Kurtz’ insignts in National Review Online
President Reticent
March 22, 2011 10:26 A.M.
By Stanley KurtzObama doesn’t tell you what he’s thinking. He keeps his motives to himself. Cherished long-term ideological goals are advanced as pragmatic fixes to concrete problems in the present. Now we’re seeing the familiar domestic pattern in foreign policy as well.
Few Americans realize that Obama has had a longstanding interest in multilateral efforts to combat war crimes and genocide. Obama would like to see a more constraining international legal regime on war crimes, even at the cost of national sovereignty, not to mention the blood and treasure of the countries doing the enforcing. In general, Obama has said little about his larger foreign policy goals. To the extent that he has done so, Obama seems more the “realist” than an advocate of humanitarian intervention.

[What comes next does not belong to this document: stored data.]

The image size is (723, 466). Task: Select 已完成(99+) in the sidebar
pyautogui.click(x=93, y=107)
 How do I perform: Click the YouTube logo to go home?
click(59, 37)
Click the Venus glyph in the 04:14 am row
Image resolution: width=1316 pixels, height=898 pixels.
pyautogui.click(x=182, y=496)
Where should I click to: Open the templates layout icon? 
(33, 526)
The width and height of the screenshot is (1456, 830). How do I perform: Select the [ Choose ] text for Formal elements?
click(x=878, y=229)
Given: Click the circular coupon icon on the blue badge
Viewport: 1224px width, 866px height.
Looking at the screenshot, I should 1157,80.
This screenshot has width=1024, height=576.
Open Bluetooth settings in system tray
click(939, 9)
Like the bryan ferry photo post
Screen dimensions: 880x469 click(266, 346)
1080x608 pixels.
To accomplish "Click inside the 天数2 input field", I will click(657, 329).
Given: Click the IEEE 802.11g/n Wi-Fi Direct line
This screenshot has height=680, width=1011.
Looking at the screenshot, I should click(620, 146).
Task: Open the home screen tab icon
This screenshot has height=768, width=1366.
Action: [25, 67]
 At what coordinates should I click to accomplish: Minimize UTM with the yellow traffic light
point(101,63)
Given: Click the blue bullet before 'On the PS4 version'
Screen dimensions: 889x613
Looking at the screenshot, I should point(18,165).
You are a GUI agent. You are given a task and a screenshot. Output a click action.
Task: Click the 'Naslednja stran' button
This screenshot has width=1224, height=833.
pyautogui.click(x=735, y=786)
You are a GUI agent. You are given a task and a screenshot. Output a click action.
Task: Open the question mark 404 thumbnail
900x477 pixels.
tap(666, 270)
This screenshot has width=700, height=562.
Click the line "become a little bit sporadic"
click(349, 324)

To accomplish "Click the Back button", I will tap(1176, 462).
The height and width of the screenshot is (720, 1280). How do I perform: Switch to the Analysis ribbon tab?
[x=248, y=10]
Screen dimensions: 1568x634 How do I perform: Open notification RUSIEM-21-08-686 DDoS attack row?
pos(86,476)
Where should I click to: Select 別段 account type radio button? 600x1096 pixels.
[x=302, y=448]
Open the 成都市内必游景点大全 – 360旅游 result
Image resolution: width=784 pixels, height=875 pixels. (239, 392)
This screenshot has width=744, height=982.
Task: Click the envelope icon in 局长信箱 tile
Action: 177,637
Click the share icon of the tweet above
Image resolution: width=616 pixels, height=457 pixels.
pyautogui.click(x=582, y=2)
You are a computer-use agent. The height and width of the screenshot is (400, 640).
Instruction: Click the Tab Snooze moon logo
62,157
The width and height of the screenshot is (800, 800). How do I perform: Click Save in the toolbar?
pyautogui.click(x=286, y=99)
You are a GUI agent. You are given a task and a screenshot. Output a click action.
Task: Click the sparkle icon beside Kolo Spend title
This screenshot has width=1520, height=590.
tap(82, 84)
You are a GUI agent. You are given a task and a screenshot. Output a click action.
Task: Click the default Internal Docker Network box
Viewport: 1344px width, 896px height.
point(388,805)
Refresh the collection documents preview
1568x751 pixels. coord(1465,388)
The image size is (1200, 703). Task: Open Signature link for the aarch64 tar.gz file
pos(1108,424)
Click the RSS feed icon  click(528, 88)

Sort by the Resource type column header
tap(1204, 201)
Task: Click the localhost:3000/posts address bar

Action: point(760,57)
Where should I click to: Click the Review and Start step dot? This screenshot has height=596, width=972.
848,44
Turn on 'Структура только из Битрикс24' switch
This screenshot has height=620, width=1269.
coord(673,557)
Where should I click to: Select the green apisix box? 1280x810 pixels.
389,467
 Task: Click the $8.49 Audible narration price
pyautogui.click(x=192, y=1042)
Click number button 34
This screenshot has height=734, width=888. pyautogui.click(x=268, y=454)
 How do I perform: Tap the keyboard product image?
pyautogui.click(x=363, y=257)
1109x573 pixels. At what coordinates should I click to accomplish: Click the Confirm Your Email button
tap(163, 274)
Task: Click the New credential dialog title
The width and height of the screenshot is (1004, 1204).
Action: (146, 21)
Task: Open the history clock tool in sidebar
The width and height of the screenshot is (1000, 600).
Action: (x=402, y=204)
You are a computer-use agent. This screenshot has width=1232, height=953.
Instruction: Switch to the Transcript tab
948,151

Yet for years, Samantha Power, a prominent advocate of humanitarian intervention and a key backer of our action in Libya, has been a powerful member of Obama’s foreign policy team. In 2005, Obama contacted Power after reading her book on genocide. There followed a long conversation, after which Power left Harvard to work for Obama, quic‘kly emerging as his senior foreign policy advisor.
continues
Now, to what degree is responsibility to protect a doctrine and to what degree, a facade?
More on Power may also be gained from Chris Queen in NewsRealBlog. Trevor Loudon also points her out as a supporter of normalized relations with communist Cuba, in New Zeal.
Great. Some woman from Ireland who has never managed anything more complicated than her graduate assistants’ schedules is running our foreign policy and deploying our military.